Berley is an accepted part of every serious fisher’s armoury: most anglers won’t leave home without it.
The idea of berley is to attract fish close enough to bite your baited hook. The theory is that a fine cloud of scent and particles will draw fish close so that you can present baits to them. Berley recipes commonly include cereals, chicken meal, shellfish and a variety of other ingredients, but a good fish-based berley is hard to beat.
Ground-baiting – spreading pieces of cut fish, shellfish or other ‘berley’ around the boat – is a good way to hold fish close and get them into feeding mode. Don’t overdo it, though, or they’ll fill up on free offerings and ignore your bait.

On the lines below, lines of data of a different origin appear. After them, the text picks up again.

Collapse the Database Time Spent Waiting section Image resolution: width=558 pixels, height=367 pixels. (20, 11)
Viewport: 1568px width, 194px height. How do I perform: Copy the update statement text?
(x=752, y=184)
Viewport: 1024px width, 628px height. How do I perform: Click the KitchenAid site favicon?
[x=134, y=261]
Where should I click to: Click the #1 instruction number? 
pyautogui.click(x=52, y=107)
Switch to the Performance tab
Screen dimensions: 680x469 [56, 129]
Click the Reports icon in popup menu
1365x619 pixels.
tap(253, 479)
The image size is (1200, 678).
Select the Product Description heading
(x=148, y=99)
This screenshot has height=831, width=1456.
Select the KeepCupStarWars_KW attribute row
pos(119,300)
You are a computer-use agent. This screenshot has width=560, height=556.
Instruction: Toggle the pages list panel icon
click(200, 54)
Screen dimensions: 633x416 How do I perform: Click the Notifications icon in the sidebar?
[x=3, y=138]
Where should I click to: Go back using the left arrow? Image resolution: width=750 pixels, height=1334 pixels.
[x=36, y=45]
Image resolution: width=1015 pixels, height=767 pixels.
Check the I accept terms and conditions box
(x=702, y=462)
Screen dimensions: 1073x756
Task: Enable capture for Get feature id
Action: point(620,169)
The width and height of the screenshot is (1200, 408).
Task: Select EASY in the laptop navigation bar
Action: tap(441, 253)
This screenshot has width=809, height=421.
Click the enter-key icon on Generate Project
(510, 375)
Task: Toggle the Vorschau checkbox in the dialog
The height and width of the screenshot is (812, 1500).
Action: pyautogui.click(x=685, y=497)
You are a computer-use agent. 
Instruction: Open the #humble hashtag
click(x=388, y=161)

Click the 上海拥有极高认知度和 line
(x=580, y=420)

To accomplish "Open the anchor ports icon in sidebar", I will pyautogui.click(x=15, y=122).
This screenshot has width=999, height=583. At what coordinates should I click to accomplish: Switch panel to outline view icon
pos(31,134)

Berley will only attract fish it can reach. It works best when the berley trail is carried by the tide towards reefs, rocks and structures that shelter fish. Berley is less effective over sand, although fish will still follow a berley trail to its source.
Berley released at the surface works well in shallow water provided the current is moderate. In deep water, surface berleying is of little use in most instances as the current carries berley particles too far away from the boat before they get anywhere near the bottom.
Instead, deploy berley using a weighted basket or similar device suspended close to the bottom.
Berley is easy enough to make using minced fish, fish oil and other ingredients. Homemade mixes often include bread or cereal to bind them together. You can process unwanted fish and bait scraps on board using a berley pot and ‘chopper’ to mash fish and shellfish into small pieces, which are released through the holes drilled in the berley pot; however, berley pots, especially metal ones, are noisy and in shallow water their use can scare fish away. Chopping fish into small chunks and feeding them over the side is often a better option in shallow water.
Making berley, or processing fish on board, is messy and many anglers prefer to buy frozen or pre-prepared berleys. Most petrol stations and tackle stores stock frozen blocks of ready-made berley.
Dry-berley mixes work too and are even less hassle than frozen blocks. Most anglers supplement them with chunks of fresh fish as ground bait.
Frozen berley comes in blocks of various size, composition and quality. It is usually supplied with a mesh bag.
Fish-based berleys are most popular for snapper fishing, preferably with plenty of fish oil in the mix, but mussel and kina mixes also have their advocates. Larger blocks last longer than smaller ones and all frozen berley lasts much longer in winter than in summer.
Frozen blocks can be suspended anywhere in the water column using a heavy line and weights, a basket or other berley delivery system, or else dispensed at the surface tied off the boat’s transom. Frozen berley can also be used from the rocks or from the beach.